Now the federal government announces that it won’t issue new contracts to oil giant and convicted felon (guess corporations are people) BP citing its “lack of business integrity” during the Deepwater Horizon disaster that killed 11 people and caused the biggest offshore oil spill in U.S. history. Oil rig supervisors Robert Kaluza and Donald Vidrine are facing manslaughter charges for the deaths of workers after allegedly ignoring potentially obvious signs of trouble and former BP executive David Rainey was charged with hiding information from Congress about the amount of oil gushing from the well. The company will pay $4.5 billion in what is the largest fine ever levied on a corporation in the United States BP’s Chutzpah
To be sure there are a growing number of businesses which are attempting to “do well by doing good”. Whether it is Patagonia, New Belgium Brewing, Interface or the proliferation of organic firms making profits while increasing social capital, the power of economic forces often dwarfs, and certainly moves quicker than the too often woefully slow, inept and dysfunctional government.
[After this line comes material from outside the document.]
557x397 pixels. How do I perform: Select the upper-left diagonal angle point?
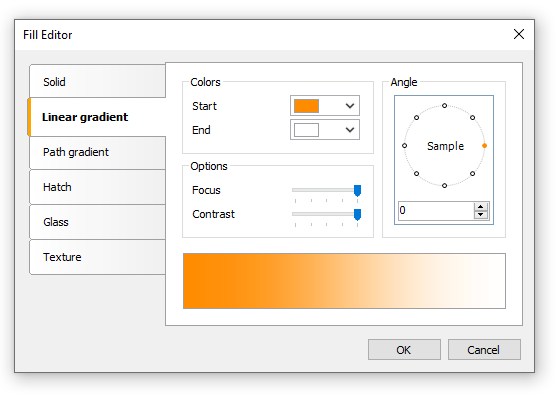416,118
Just like the unrealized but boundless power we have as voters, the ability to effectuate change we have as consumers is without compare. Economic incentives are perhaps the most powerful way to change behavio, and are used everyday for societal good, and, well…bad.
Start with plastic bags. Environmentalists have been searching forever for ways to induce shoppers to use fewer of them. Turns out naming, shaming and moralizing don’t hold a candle to straightforward pricing. Charge 15 eurocents per bag and watch Ireland’s bag consumption plummet by 90 percent. That’s one billion bags a year. In 2010, Washington, began charging 5 cents per disposable bag — paper and plastic — and bag use fell more than 50 percent.
The power of th purse
But consumers are only able to use their market power-and, in turn, influence corporate environmental behavior-if they can make an informed choice when they shop. They need to be able to easily identify products that have been produced responsibly-such as organic food or sustainably grown lumber-and to distinguish between valid and spurious claims of producers. To meet this need, some independent organizations and governments have begun to certify and “eco-label” goods produced using sustainable practices. World Resources Institute
The power we have, while fear inducing and strategically important to any business which deals with consumers, is at the same time like turning up the heat and leaving the front door open.
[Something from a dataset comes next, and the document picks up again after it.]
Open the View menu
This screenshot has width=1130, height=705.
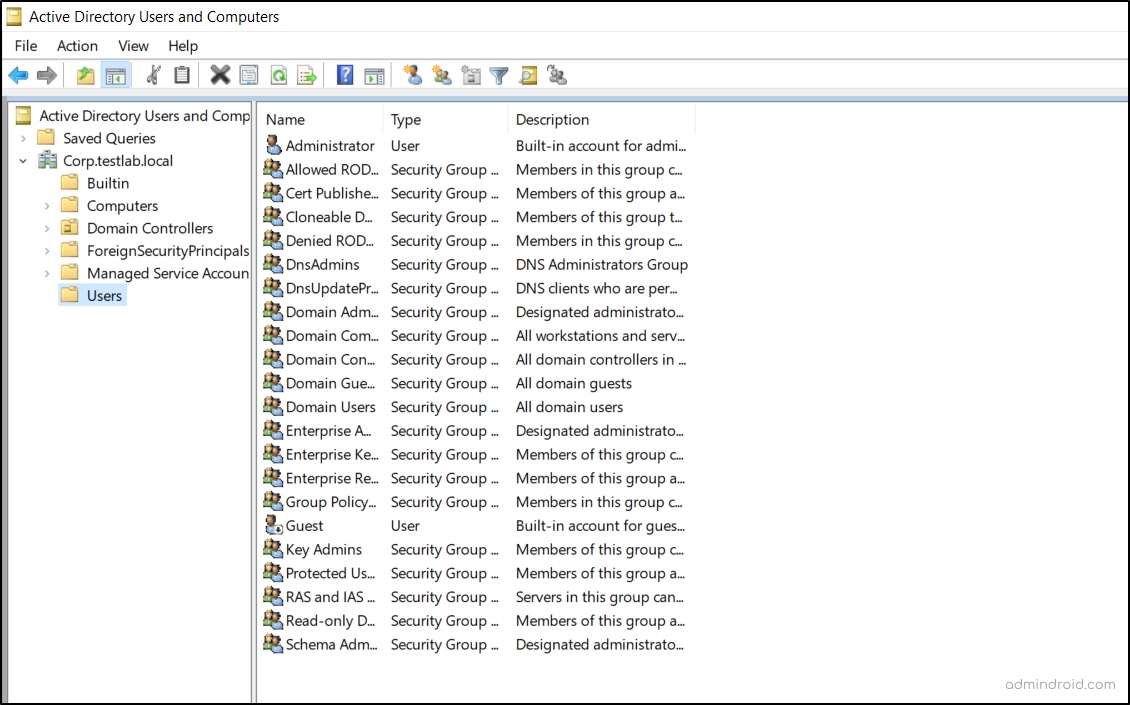point(133,46)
Sure, there is a chasm between Americans’ stated concerns about the environment and our actual purchases. American consumers are famously profligate, distracted and manipulated by billions of dollars of advertising.
Efforts to educate and empower “conscious consumption” that would advance more environmentally friendly (and socially responsible) products are thus critical for aligning peoples’ values with their market actions; creating incentives for firms to change their products and supply chains; and moving people from simply consuming to working as citizens for broader reforms of the marketplace.
There are of course many examples of consumers buying “green-washed” and “eco-chic” products that make them feel better, but that aren’t actually better for the environment. (Would you like a bottle of Fiji water while you drive your new Chevy Tahoe hybrid?)
Helping people align their values in the marketplace can help them move from individual acts of consumption to broader collective reforms, and to participating in exactly the types of democratic processes that can lead to solving our environmental problems. NY Times
Want to punish BP and dissuade others from the same behavior? Stop buying BP gasoline (including ARCO). The power is ours. If you condemn their actions but still buy their products it becomes merely a cost of doing business.